Saved data entries
****

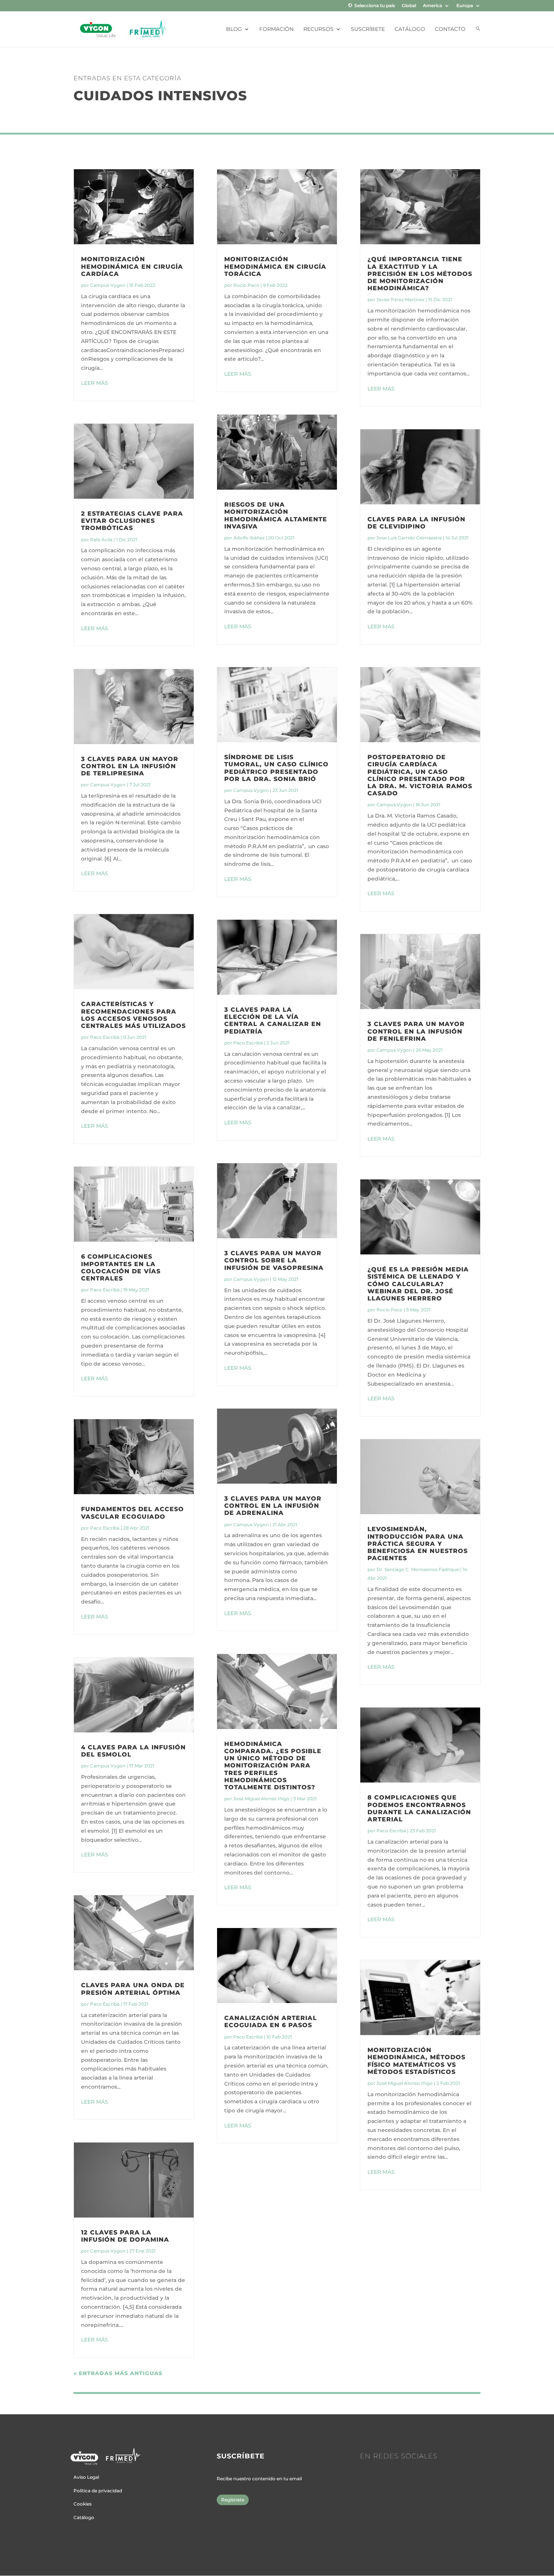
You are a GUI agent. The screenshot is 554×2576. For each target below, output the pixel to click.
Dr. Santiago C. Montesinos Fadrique (417, 1569)
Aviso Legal (86, 2477)
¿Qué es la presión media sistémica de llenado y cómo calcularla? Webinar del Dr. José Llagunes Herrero (418, 1284)
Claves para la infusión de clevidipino (416, 523)
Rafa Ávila (101, 539)
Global (409, 5)
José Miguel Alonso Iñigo (261, 1798)
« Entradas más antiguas (117, 2373)
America (432, 5)
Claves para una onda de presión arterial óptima (133, 1989)
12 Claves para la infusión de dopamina (125, 2236)
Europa (464, 5)
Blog (234, 29)
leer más (94, 383)
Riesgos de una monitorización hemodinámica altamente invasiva (275, 515)
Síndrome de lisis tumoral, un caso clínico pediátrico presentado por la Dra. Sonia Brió (276, 768)
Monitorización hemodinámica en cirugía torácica (275, 266)
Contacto (450, 29)
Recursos (318, 29)
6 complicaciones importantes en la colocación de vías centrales (121, 1267)
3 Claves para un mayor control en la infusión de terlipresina (129, 766)
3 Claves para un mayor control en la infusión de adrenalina (272, 1505)
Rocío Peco (246, 285)
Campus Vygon (107, 285)
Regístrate (232, 2499)
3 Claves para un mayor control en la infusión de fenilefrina (416, 1031)
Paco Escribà (104, 1037)
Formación (276, 29)
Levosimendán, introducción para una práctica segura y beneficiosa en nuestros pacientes (417, 1543)
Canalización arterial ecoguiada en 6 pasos (270, 2021)
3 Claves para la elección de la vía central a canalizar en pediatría (272, 1020)
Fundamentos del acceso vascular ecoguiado (132, 1512)
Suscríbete (368, 29)
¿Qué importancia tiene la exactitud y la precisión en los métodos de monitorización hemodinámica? (419, 274)
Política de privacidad (97, 2490)
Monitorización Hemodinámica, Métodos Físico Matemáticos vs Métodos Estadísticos (416, 2060)
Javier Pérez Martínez (400, 299)
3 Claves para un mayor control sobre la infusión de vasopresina (274, 1260)
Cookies (82, 2504)
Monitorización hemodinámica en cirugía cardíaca (132, 266)
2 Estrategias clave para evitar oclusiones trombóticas (132, 520)
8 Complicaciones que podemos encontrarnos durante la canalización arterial (419, 1808)
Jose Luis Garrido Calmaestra (409, 538)
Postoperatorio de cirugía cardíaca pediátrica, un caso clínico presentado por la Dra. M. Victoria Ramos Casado (419, 775)
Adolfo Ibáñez (249, 538)
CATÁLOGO (410, 29)
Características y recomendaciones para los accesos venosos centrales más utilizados (133, 1014)
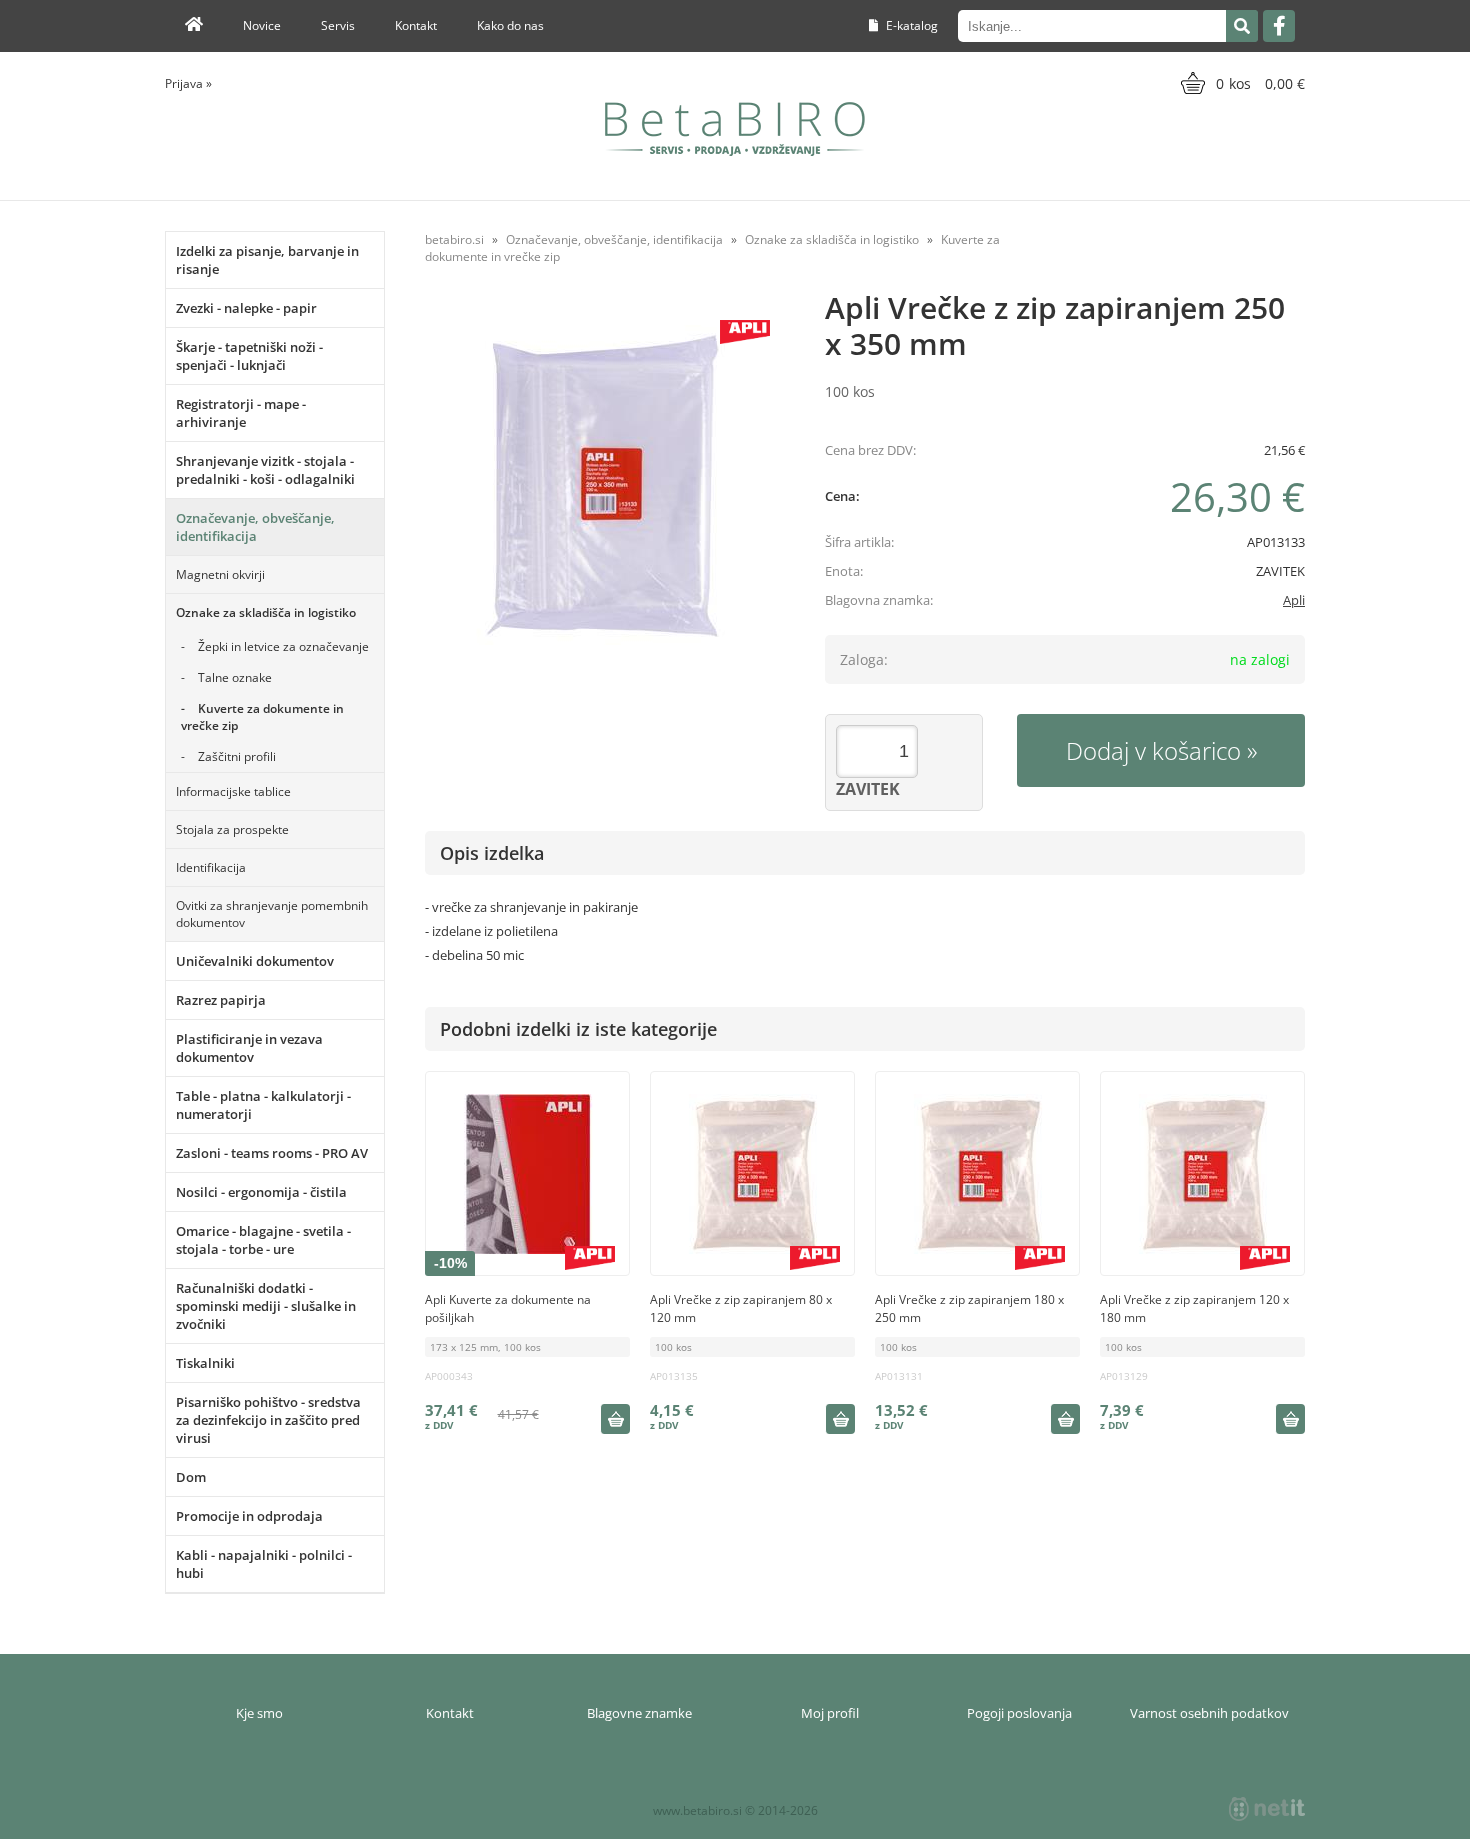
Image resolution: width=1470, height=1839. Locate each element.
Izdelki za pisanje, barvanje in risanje (267, 260)
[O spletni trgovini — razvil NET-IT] (1267, 1809)
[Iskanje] (1242, 26)
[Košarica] (1240, 83)
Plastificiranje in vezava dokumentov (249, 1048)
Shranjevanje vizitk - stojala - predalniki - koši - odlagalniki (265, 470)
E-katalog (910, 25)
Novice (262, 25)
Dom (191, 1477)
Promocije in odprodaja (249, 1516)
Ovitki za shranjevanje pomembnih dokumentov (272, 914)
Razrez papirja (221, 1000)
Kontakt (416, 25)
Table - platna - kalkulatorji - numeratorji (263, 1105)
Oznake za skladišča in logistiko (266, 612)
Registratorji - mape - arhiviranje (241, 413)
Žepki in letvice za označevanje (283, 646)
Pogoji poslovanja (1019, 1713)
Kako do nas (510, 25)
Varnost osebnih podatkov (1209, 1713)
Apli (1294, 600)
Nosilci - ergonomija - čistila (261, 1192)
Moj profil (830, 1713)
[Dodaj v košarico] (615, 1419)
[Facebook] (1279, 26)
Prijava (188, 83)
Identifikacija (211, 867)
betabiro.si (454, 239)
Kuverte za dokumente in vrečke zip (262, 717)
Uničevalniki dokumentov (255, 961)
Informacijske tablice (233, 791)
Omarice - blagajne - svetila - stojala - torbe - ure (263, 1240)
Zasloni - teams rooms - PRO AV (272, 1153)
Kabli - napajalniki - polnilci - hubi (264, 1564)
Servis (338, 25)
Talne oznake (235, 677)
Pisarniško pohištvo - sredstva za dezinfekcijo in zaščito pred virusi (268, 1420)
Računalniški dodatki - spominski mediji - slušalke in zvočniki (266, 1306)
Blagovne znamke (639, 1713)
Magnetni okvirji (220, 574)
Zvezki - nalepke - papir (246, 308)
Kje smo (259, 1713)
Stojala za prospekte (232, 829)
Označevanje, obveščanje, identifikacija (255, 527)
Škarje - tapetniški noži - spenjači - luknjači (249, 356)
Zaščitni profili (237, 756)
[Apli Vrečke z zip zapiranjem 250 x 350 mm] (605, 485)
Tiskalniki (205, 1363)
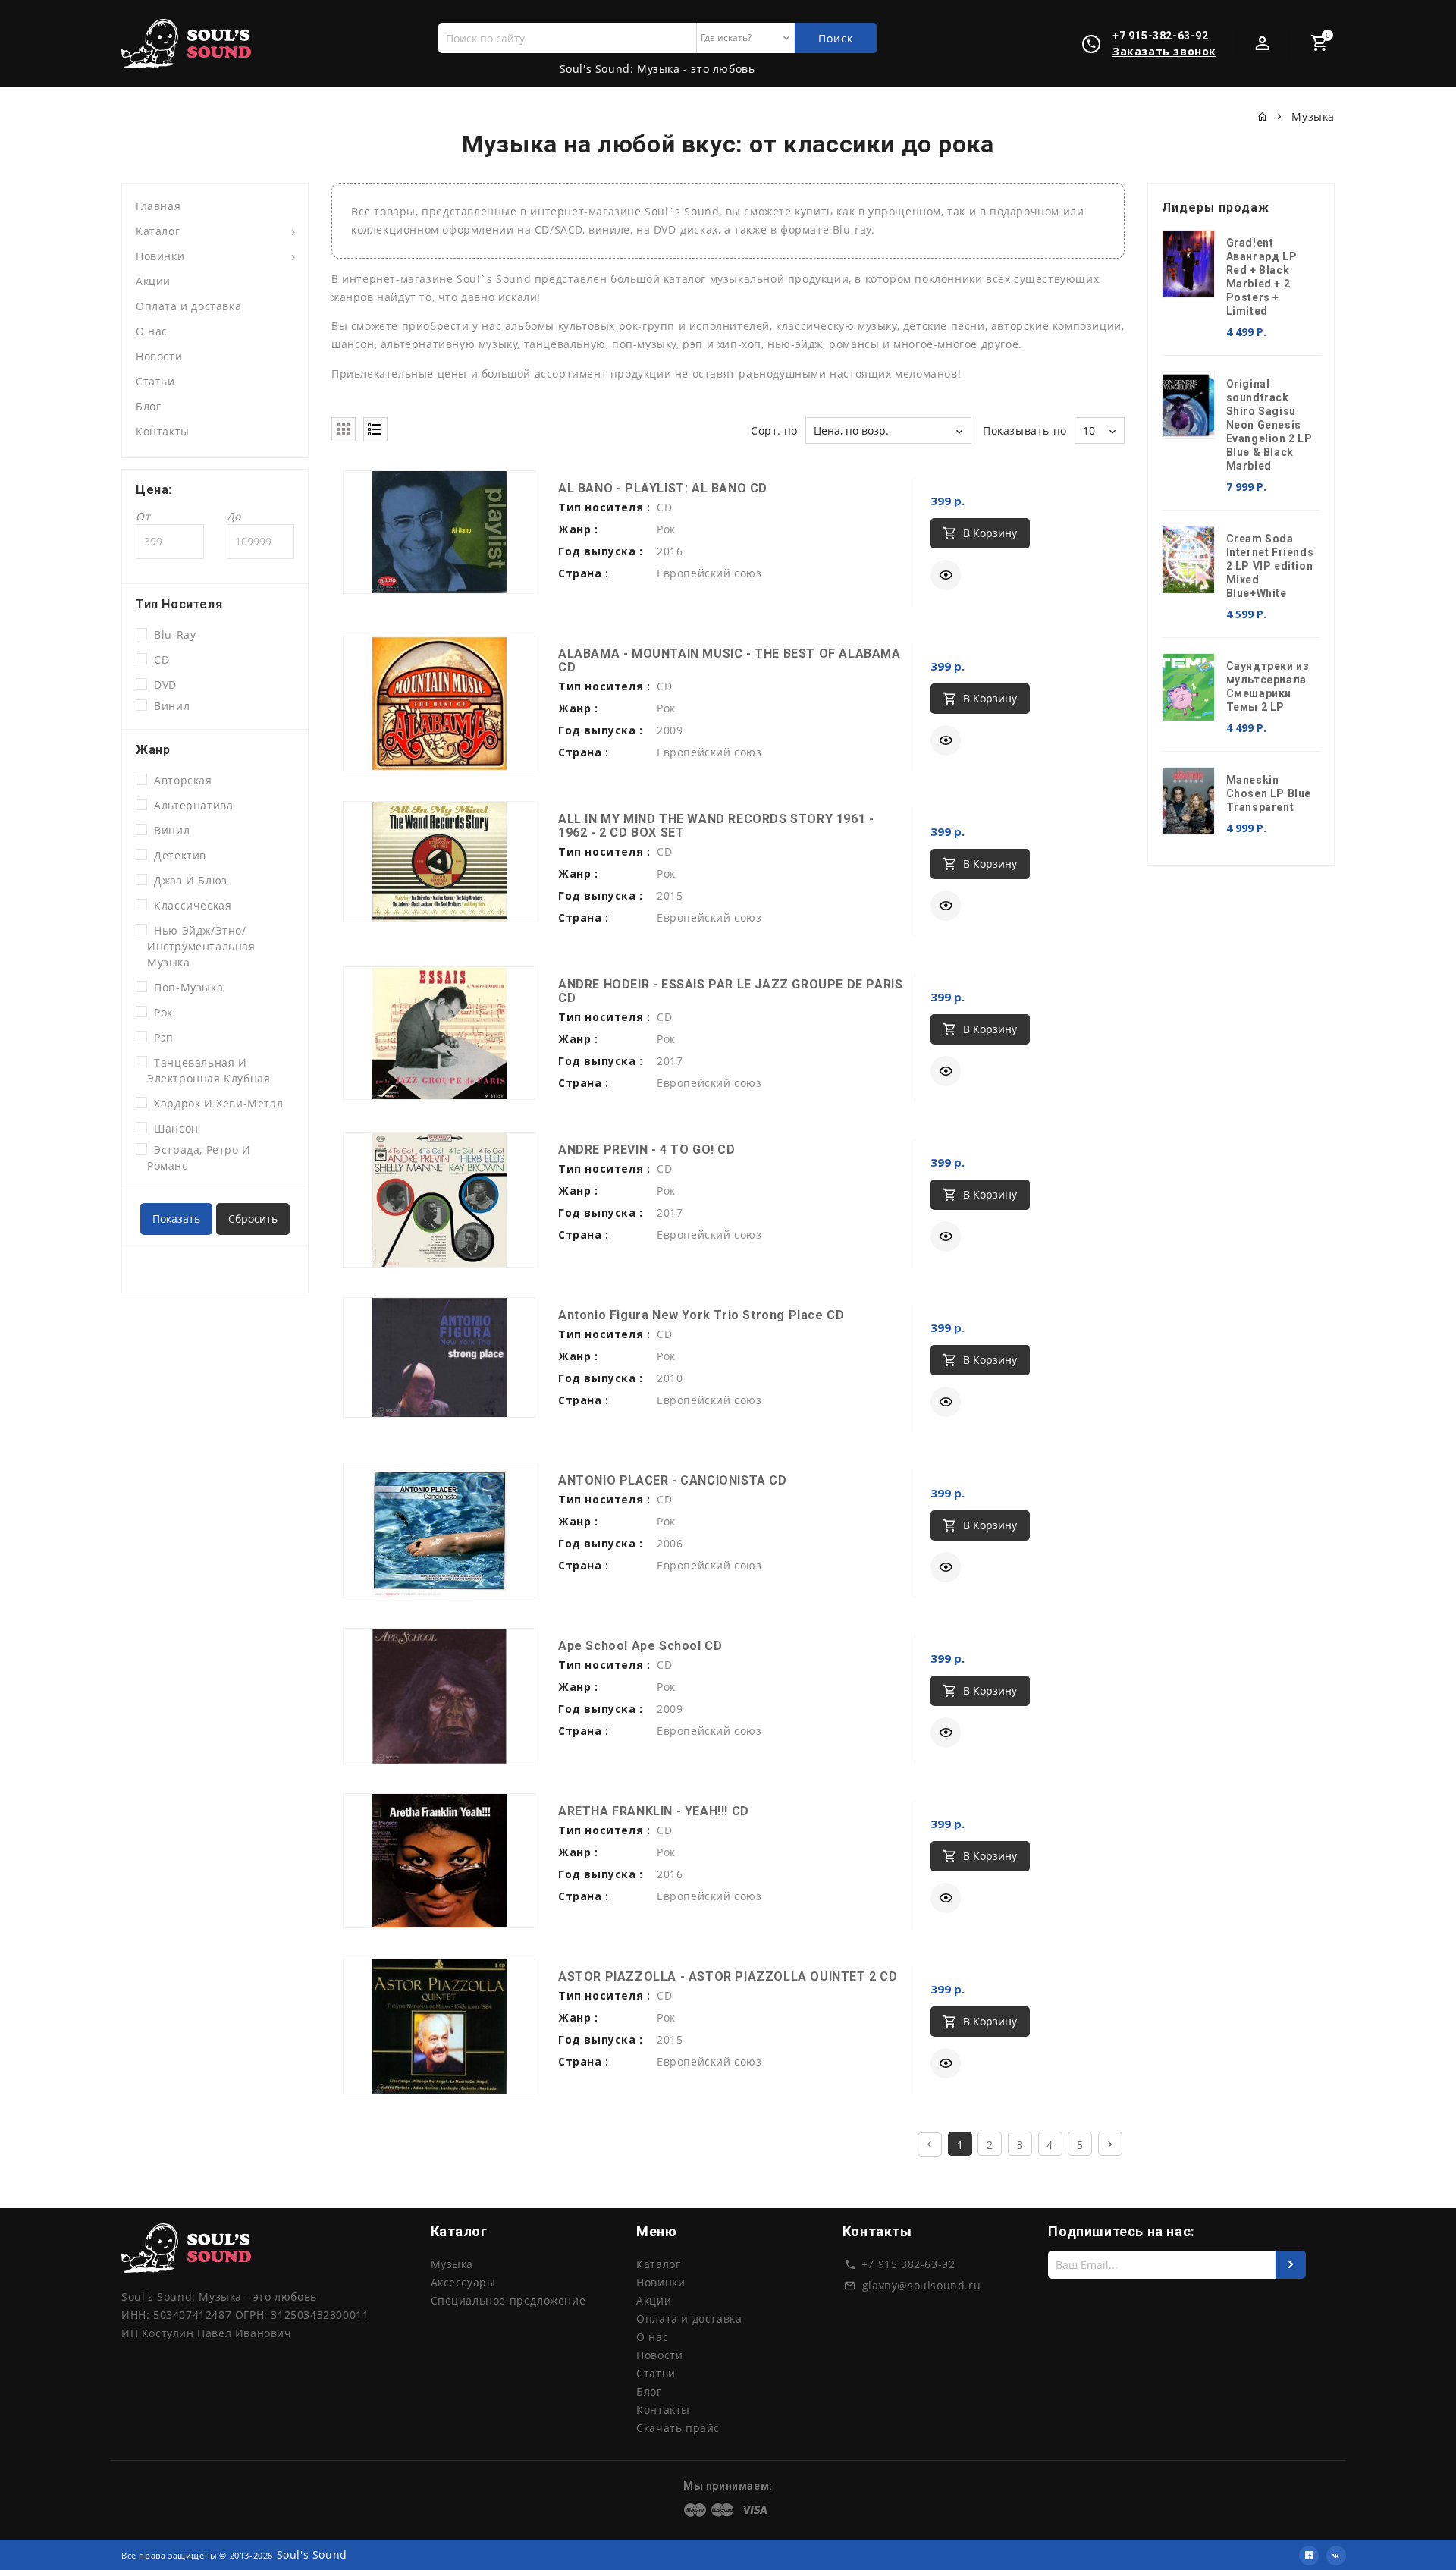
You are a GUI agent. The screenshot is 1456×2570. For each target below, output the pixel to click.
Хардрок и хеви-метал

****

__Problem to work on__
In the entries above, find the line that contains "America (432, 5)", then repeat exactly every line from the first one through that line, with no pictures.

__Answer box__
You are a GUI agent. The screenshot is 554×2576. For each target below, output the pixel to click.
Dr. Santiago C. Montesinos Fadrique (417, 1569)
Aviso Legal (86, 2477)
¿Qué es la presión media sistémica de llenado y cómo calcularla? Webinar del Dr. José Llagunes Herrero (418, 1284)
Claves para la infusión de clevidipino (416, 523)
Rafa Ávila (101, 539)
Global (409, 5)
José Miguel Alonso Iñigo (261, 1798)
« Entradas más antiguas (117, 2373)
America (432, 5)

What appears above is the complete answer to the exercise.